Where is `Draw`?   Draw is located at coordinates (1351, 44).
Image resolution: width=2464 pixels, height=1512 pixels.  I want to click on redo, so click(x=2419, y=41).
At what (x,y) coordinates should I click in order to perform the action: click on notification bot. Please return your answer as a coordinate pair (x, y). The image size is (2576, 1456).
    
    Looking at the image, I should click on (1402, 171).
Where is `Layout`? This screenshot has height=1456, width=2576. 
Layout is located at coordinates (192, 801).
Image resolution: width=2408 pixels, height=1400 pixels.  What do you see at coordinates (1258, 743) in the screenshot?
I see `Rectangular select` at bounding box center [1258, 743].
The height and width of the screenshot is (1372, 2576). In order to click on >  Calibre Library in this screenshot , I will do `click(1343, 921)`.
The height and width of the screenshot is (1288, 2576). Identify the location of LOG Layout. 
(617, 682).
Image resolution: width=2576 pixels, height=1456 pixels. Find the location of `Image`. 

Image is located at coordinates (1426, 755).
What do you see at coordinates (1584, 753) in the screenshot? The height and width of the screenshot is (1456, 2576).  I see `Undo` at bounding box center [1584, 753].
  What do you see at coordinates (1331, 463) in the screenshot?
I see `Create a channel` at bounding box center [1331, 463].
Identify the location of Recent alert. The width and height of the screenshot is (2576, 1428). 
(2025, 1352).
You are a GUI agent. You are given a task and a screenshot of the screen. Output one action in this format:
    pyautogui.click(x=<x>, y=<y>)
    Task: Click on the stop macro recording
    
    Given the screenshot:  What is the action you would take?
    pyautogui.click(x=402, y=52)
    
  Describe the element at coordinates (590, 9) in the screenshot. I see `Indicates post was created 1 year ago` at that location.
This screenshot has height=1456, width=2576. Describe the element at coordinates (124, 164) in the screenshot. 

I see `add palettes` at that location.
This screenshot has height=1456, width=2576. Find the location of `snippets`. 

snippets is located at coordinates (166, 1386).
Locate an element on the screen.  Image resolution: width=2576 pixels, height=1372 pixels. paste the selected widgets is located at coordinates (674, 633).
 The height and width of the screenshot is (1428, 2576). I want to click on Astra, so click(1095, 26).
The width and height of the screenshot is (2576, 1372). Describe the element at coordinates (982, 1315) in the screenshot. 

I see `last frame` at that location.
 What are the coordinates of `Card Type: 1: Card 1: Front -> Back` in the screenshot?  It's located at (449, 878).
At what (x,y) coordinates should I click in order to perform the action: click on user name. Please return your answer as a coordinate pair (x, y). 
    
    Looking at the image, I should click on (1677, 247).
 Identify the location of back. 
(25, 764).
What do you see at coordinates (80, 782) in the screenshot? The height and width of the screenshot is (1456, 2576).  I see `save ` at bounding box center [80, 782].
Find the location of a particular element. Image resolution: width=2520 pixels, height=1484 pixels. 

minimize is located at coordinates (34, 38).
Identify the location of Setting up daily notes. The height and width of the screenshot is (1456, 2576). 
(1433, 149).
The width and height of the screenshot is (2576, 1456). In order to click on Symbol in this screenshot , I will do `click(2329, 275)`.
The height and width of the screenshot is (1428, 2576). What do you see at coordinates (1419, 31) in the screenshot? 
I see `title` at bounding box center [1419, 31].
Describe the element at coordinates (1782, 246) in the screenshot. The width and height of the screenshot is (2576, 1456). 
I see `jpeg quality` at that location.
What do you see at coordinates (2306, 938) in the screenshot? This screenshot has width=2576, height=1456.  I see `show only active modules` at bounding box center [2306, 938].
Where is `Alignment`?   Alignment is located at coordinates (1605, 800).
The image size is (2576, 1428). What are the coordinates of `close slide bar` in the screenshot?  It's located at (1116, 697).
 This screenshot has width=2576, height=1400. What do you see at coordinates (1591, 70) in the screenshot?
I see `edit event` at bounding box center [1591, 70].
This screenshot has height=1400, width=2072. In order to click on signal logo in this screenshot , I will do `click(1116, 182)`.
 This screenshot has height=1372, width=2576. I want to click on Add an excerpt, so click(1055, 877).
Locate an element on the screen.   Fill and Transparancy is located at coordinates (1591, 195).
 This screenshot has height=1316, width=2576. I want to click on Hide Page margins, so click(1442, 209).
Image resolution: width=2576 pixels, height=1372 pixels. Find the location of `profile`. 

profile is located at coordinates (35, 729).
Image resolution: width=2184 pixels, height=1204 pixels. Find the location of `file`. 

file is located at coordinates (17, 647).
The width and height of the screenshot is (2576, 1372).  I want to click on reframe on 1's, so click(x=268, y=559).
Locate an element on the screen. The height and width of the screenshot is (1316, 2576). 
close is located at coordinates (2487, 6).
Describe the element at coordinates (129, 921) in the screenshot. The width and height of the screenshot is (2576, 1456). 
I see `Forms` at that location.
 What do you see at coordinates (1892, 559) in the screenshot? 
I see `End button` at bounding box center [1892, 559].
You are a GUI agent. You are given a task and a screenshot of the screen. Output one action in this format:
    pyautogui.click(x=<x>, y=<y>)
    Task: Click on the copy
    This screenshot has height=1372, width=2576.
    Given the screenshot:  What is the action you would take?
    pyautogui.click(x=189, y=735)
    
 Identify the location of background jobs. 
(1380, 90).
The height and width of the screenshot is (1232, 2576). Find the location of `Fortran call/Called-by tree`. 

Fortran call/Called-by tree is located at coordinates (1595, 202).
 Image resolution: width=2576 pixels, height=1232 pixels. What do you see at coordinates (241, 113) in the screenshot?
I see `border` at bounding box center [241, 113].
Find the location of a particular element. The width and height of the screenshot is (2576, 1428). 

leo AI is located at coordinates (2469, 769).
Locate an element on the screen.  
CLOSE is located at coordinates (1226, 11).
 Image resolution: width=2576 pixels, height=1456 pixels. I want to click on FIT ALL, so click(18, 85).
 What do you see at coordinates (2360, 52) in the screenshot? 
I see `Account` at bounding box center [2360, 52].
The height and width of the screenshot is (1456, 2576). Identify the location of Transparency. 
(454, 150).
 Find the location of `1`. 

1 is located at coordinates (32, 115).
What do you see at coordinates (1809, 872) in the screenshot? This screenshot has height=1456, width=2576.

• _GIVEN INSTRUCTION_
Reproduce all of the material above word for word, keeping every line in its original order.

• _FINAL RESULT_
Where is `Draw`?   Draw is located at coordinates (1351, 44).
Image resolution: width=2464 pixels, height=1512 pixels.  I want to click on redo, so click(x=2419, y=41).
At what (x,y) coordinates should I click in order to perform the action: click on notification bot. Please return your answer as a coordinate pair (x, y). The image size is (2576, 1456).
    
    Looking at the image, I should click on (1402, 171).
Where is `Layout`? This screenshot has height=1456, width=2576. 
Layout is located at coordinates (192, 801).
Image resolution: width=2408 pixels, height=1400 pixels.  What do you see at coordinates (1258, 743) in the screenshot?
I see `Rectangular select` at bounding box center [1258, 743].
The height and width of the screenshot is (1372, 2576). In order to click on >  Calibre Library in this screenshot , I will do `click(1343, 921)`.
The height and width of the screenshot is (1288, 2576). Identify the location of LOG Layout. 
(617, 682).
Image resolution: width=2576 pixels, height=1456 pixels. Find the location of `Image`. 

Image is located at coordinates (1426, 755).
What do you see at coordinates (1584, 753) in the screenshot? The height and width of the screenshot is (1456, 2576).  I see `Undo` at bounding box center [1584, 753].
  What do you see at coordinates (1331, 463) in the screenshot?
I see `Create a channel` at bounding box center [1331, 463].
Identify the location of Recent alert. The width and height of the screenshot is (2576, 1428). 
(2025, 1352).
You are a GUI agent. You are given a task and a screenshot of the screen. Output one action in this format:
    pyautogui.click(x=<x>, y=<y>)
    Task: Click on the stop macro recording
    
    Given the screenshot:  What is the action you would take?
    pyautogui.click(x=402, y=52)
    
  Describe the element at coordinates (590, 9) in the screenshot. I see `Indicates post was created 1 year ago` at that location.
This screenshot has height=1456, width=2576. Describe the element at coordinates (124, 164) in the screenshot. 

I see `add palettes` at that location.
This screenshot has height=1456, width=2576. Find the location of `snippets`. 

snippets is located at coordinates (166, 1386).
Locate an element on the screen.  Image resolution: width=2576 pixels, height=1372 pixels. paste the selected widgets is located at coordinates (674, 633).
 The height and width of the screenshot is (1428, 2576). I want to click on Astra, so click(1095, 26).
The width and height of the screenshot is (2576, 1372). Describe the element at coordinates (982, 1315) in the screenshot. 

I see `last frame` at that location.
 What are the coordinates of `Card Type: 1: Card 1: Front -> Back` in the screenshot?  It's located at (449, 878).
At what (x,y) coordinates should I click in order to perform the action: click on user name. Please return your answer as a coordinate pair (x, y). 
    
    Looking at the image, I should click on (1677, 247).
 Identify the location of back. 
(25, 764).
What do you see at coordinates (80, 782) in the screenshot? The height and width of the screenshot is (1456, 2576).  I see `save ` at bounding box center [80, 782].
Find the location of a particular element. Image resolution: width=2520 pixels, height=1484 pixels. 

minimize is located at coordinates (34, 38).
Identify the location of Setting up daily notes. The height and width of the screenshot is (1456, 2576). 
(1433, 149).
The width and height of the screenshot is (2576, 1456). In order to click on Symbol in this screenshot , I will do `click(2329, 275)`.
The height and width of the screenshot is (1428, 2576). What do you see at coordinates (1419, 31) in the screenshot? 
I see `title` at bounding box center [1419, 31].
Describe the element at coordinates (1782, 246) in the screenshot. The width and height of the screenshot is (2576, 1456). 
I see `jpeg quality` at that location.
What do you see at coordinates (2306, 938) in the screenshot? This screenshot has width=2576, height=1456.  I see `show only active modules` at bounding box center [2306, 938].
Where is `Alignment`?   Alignment is located at coordinates (1605, 800).
The image size is (2576, 1428). What are the coordinates of `close slide bar` in the screenshot?  It's located at (1116, 697).
 This screenshot has width=2576, height=1400. What do you see at coordinates (1591, 70) in the screenshot?
I see `edit event` at bounding box center [1591, 70].
This screenshot has height=1400, width=2072. In order to click on signal logo in this screenshot , I will do `click(1116, 182)`.
 This screenshot has height=1372, width=2576. I want to click on Add an excerpt, so click(1055, 877).
Locate an element on the screen.   Fill and Transparancy is located at coordinates (1591, 195).
 This screenshot has height=1316, width=2576. I want to click on Hide Page margins, so click(1442, 209).
Image resolution: width=2576 pixels, height=1372 pixels. Find the location of `profile`. 

profile is located at coordinates (35, 729).
Image resolution: width=2184 pixels, height=1204 pixels. Find the location of `file`. 

file is located at coordinates (17, 647).
The width and height of the screenshot is (2576, 1372).  I want to click on reframe on 1's, so click(x=268, y=559).
Locate an element on the screen. The height and width of the screenshot is (1316, 2576). 
close is located at coordinates (2487, 6).
Describe the element at coordinates (129, 921) in the screenshot. The width and height of the screenshot is (2576, 1456). 
I see `Forms` at that location.
 What do you see at coordinates (1892, 559) in the screenshot? 
I see `End button` at bounding box center [1892, 559].
You are a GUI agent. You are given a task and a screenshot of the screen. Output one action in this format:
    pyautogui.click(x=<x>, y=<y>)
    Task: Click on the copy
    This screenshot has height=1372, width=2576.
    Given the screenshot:  What is the action you would take?
    pyautogui.click(x=189, y=735)
    
 Identify the location of background jobs. 
(1380, 90).
The height and width of the screenshot is (1232, 2576). Find the location of `Fortran call/Called-by tree`. 

Fortran call/Called-by tree is located at coordinates (1595, 202).
 Image resolution: width=2576 pixels, height=1232 pixels. What do you see at coordinates (241, 113) in the screenshot?
I see `border` at bounding box center [241, 113].
Find the location of a particular element. The width and height of the screenshot is (2576, 1428). 

leo AI is located at coordinates (2469, 769).
Locate an element on the screen.  
CLOSE is located at coordinates (1226, 11).
 Image resolution: width=2576 pixels, height=1456 pixels. I want to click on FIT ALL, so click(18, 85).
 What do you see at coordinates (2360, 52) in the screenshot? 
I see `Account` at bounding box center [2360, 52].
The height and width of the screenshot is (1456, 2576). Identify the location of Transparency. 
(454, 150).
 Find the location of `1`. 

1 is located at coordinates (32, 115).
What do you see at coordinates (1809, 872) in the screenshot? This screenshot has height=1456, width=2576.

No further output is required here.